By looking at the Scree Plot, we can decide to keep only the top $k$ eigenvectors. We then form a projection matrix $\mathbf{V}$ using these $k$ vectors. When we project our data:$$\mathbf{X}_{reduced} = \mathbf{X}_{centered} \mathbf{V}$$We are performing a passive rotation into a new coordinate system and then simply "ignoring" the axes that don't carry enough variance.

The Geometry of Truncation When we perform PCA, we aren't just "deleting" columns of data; we are choosing a new subspace that best represents the "energy" or "mass" of our data cloud.

Constructing the Projection Matrix ($\mathbf{V}$)

After sorting our eigenvalues ($\lambda_1 \ge \lambda_2 \ge \dots \ge \lambda_d$), we select the first $k$ eigenvectors to form our projection matrix $\mathbf{V}$. This matrix is a $d \times k$ operator.

Each column of $\mathbf{V}$ is a unit vector (a direction) in the original $d$-dimensional space.
These $k$ vectors are all orthogonal to one another, defining a perfectly flat $k$-dimensional "hyperplane" that passes through the center of the data.

The Projection Equation: $\mathbf{X}_{reduced} = \mathbf{X}_{centered} \mathbf{V}$

This multiplication is a Passive Transformation. For every data point (row) in $\mathbf{X}_{centered}$:

The dot product between the data point and the first eigenvector gives its new "PC1 coordinate."
The dot product with the second eigenvector gives the "PC2 coordinate," and so on.

By doing this, we are effectively looking at the data from the perspective of the "best" $k$ axes and ignoring the remaining $d-k$ axes.

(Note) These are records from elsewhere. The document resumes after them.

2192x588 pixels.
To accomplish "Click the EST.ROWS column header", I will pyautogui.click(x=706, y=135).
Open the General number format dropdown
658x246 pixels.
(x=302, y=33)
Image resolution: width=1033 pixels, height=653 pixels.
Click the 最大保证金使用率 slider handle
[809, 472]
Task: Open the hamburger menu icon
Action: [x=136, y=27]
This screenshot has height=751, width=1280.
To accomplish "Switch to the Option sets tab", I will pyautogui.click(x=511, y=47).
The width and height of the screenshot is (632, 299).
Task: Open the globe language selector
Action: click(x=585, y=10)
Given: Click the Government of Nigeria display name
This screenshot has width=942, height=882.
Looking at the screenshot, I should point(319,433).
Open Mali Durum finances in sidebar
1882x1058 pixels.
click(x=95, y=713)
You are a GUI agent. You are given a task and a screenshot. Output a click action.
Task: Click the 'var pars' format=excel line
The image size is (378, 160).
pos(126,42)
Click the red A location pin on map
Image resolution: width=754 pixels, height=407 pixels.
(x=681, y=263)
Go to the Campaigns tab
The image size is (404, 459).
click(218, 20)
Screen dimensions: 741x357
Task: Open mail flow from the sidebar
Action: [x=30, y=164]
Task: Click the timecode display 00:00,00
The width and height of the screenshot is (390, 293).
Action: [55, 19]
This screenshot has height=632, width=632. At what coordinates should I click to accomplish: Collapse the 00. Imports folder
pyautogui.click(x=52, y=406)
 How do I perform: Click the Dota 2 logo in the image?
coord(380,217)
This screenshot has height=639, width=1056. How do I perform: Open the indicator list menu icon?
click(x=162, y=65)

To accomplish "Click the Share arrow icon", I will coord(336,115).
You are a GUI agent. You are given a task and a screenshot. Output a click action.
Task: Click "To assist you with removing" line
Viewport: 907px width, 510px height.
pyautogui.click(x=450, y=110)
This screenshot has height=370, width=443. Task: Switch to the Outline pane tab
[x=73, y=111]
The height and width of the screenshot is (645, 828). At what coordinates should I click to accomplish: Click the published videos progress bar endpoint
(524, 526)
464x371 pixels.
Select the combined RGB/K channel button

Why it is "Truncating the Tensor"

In its full form, the covariance matrix (our Rank 2 tensor) is:$$\mathbf{C} = \sum_{i=1}^{d} \lambda_i \mathbf{v}_i \mathbf{v}_i^T$$When we reduce dimensions, we are approximating the tensor by cutting off the end of this sum:$$\mathbf{C}_{approx} \approx \sum_{i=1}^{k} \lambda_i \mathbf{v}_i \mathbf{v}_i^T$$We are claiming that the "physical relationship" described by the tensor is almost entirely contained within those first $k$ directions. The remaining variance (the sum of the ignored eigenvalues) is treated as isotropic noise—shaking that doesn't follow a meaningful pattern.

Summary of Information Loss

The difference between $\mathbf{X}_{centered}$ and $\mathbf{X}_{reconstructed}$ is the Reconstruction Error.

If the eigenvalues we discarded are near zero, the error is negligible. In tensor terms, we have successfully removed the "dimensions of least resistance," keeping only the axes where the data actually lives.

Measuring Information Retention

In the tensor perspective, the Trace of the covariance matrix represents the "Total Energy" or "Total Variance" of the system. Since the Trace is invariant under rotation, the sum of our eigenvalues must equal the total variance of the original data.When we reduce the dimensions from $d$ to $k$, we can calculate the percentage of information kept using this formula:$$\text{Explained Variance} = \frac{\sum_{i=1}^{k} \lambda_i}{\sum_{j=1}^{d} \lambda_j}$$

PCA: Summary¶

Step in PCA	Tensor Interpretation
Calculate $\mathbf{C}$	Defining the Rank 2 "relationship" between all variables.
Find Eigenvectors	Finding the "Natural Axes" (characteristic directions) of the data cloud.
Sort Eigenvalues	Ranking axes by how much "information" (variance) they carry.
Project Data	A Change of Basis (Passive Rotation) to the new coordinate system.
Dimension Reduction	Truncating the tensor to its most significant physical dimensions.